“Epoch Times, January 20, 2026 News” – “Hoping for one’s son to become a dragon and for one’s daughter to become a phoenix” is almost a common wish shared by all Chinese parents. In order to provide their children with a better future, many parents spare no effort in sending their children to study at prestigious schools in the United States, hoping that they will work harder and excel. However, when parents raise their children with traditional Chinese values while the children are growing up in Western society, a cultural gap gradually widens, leading to sharp parent-child conflicts and even pushing children to the brink of suicide.
“In America, act like Americans, in China, act like Chinese, but under no circumstances should you come to America and act like a Chinese person,” this conclusion was drawn by Andrew Young after years of observation.
Andrew Young is the founder of the organization CLUB USA “Save Our Students / Support Our Students (S.O.S.),” focusing on the mental health and suicide issues among Chinese-American youth. He is a third-generation Taiwanese American who studied at Cornell University and delved into learning Chinese and Chinese culture due to his anthropology studies.
Young pointed out that the psychological conflicts experienced by many Chinese-American children do not suddenly appear during adolescence but are unknowingly “transmitted” to the children by their parents even before the parents are aware of it.
“This contradiction, like DNA, already exists before the child is even born,” he told Epoch Times.
In Young’s eyes, some Chinese immigrant parents in the U.S. live in an ongoing self-contradiction. On one hand, they choose to settle and work in the U.S., demanding their children to receive an American education; on the other hand, they consistently refuse to truly integrate into American society in terms of values.
“Many children have told me, why do their parents criticize everything about America while expecting them to excel here?” Young expressed, this inconsistency leaves children confused about their identity.
Chinese-American parents working in Silicon Valley may appear successful on the surface but actually face a tough glass ceiling in the workplace. This sense of frustration often translates into high expectations for their children. Young observed that many parents project their unfulfilled regrets onto their children, viewing “getting into a top ten school” as the only way to change destiny.
However, such expectations often overlook the cultural and psychological costs borne by the children. Growing up with an American passport but being taught to become “second-class citizens,” children face deep-rooted conflicts within themselves.
Young previously worked as an admissions officer at Cornell University and interacted with outstanding students from around the world. He found that a concerning phenomenon is the concentration of mental crises in elite institutions.
For example, within just four months in 2019, Stanford University processed dozens of SOS cases and set up multiple Safe Houses involving Chinese-American students of various nationalities, highlighting the high concentration of psychological risks in elite environments.
“No matter where you were born or grew up, as long as you speak Chinese, eat Chinese food, and celebrate Chinese holidays, you are considered Chinese,” Young stated, the issue is not about nationality but culture. When you try to be Chinese in America but are also pushed to enter top American universities where elites gather, conflicts are amplified.
During student interviews, Young often asks a seemingly simple question, “What did you eat for Thanksgiving?”
He was shocked by the response from many Chinese-American students who grew up in the U.S. confessing that they had never had a traditional Thanksgiving turkey dinner.

Collected data entries:
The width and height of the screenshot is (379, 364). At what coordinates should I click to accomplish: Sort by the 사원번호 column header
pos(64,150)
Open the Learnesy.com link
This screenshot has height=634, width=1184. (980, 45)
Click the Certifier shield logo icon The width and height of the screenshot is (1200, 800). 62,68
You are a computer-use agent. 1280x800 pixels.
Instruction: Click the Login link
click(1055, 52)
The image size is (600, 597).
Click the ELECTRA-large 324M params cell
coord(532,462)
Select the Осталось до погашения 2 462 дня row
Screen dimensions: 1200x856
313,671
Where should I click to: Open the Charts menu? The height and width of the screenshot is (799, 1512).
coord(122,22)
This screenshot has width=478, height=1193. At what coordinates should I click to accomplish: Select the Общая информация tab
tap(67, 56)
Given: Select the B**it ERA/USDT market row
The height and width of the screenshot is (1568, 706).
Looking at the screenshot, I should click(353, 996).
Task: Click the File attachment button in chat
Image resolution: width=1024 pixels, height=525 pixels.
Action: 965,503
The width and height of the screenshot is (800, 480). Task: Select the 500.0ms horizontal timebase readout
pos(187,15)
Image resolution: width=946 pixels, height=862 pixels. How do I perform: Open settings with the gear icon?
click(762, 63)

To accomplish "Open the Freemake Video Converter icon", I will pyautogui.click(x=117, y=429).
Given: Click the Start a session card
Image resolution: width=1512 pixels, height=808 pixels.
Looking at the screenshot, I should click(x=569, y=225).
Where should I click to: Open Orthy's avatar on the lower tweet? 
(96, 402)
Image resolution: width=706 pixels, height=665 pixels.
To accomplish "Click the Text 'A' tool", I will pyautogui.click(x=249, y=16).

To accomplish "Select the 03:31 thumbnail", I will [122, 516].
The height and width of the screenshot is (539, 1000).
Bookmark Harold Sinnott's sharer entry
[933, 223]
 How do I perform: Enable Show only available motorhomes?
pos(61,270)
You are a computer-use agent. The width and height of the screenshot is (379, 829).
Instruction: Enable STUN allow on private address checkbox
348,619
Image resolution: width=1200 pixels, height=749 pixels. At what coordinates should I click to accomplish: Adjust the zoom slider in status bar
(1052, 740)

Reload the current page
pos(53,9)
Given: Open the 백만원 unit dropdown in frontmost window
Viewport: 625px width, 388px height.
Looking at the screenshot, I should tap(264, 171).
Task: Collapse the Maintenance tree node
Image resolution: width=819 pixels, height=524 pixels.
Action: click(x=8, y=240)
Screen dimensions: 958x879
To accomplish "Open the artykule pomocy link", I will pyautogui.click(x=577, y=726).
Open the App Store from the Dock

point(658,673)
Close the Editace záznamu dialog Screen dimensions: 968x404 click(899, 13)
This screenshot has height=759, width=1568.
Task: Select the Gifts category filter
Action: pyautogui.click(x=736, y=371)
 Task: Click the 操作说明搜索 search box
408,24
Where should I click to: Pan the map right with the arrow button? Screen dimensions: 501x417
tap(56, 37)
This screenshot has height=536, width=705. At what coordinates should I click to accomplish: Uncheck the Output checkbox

**Exercise tasks:**
1. Please print the part of the article on Chinese-American youth from "Chinese-American parents working" up to and including "in elite institutions.".
2. Answer these questions from the article on Chinese-American youth:
(a) At which university did Andrew Young study?
(b) What question does Young often ask during student interviews?
(c) In how many months did Stanford University process dozens of SOS cases in 2019?
The records have no role in this work.

**Results of the exercise:**
1.
Chinese-American parents working in Silicon Valley may appear successful on the surface but actually face a tough glass ceiling in the workplace. This sense of frustration often translates into high expectations for their children. Young observed that many parents project their unfulfilled regrets onto their children, viewing “getting into a top ten school” as the only way to change destiny.
However, such expectations often overlook the cultural and psychological costs borne by the children. Growing up with an American passport but being taught to become “second-class citizens,” children face deep-rooted conflicts within themselves.
Young previously worked as an admissions officer at Cornell University and interacted with outstanding students from around the world. He found that a concerning phenomenon is the concentration of mental crises in elite institutions.

2.
(a) Cornell University
(b) "What did you eat for Thanksgiving?"
(c) Four months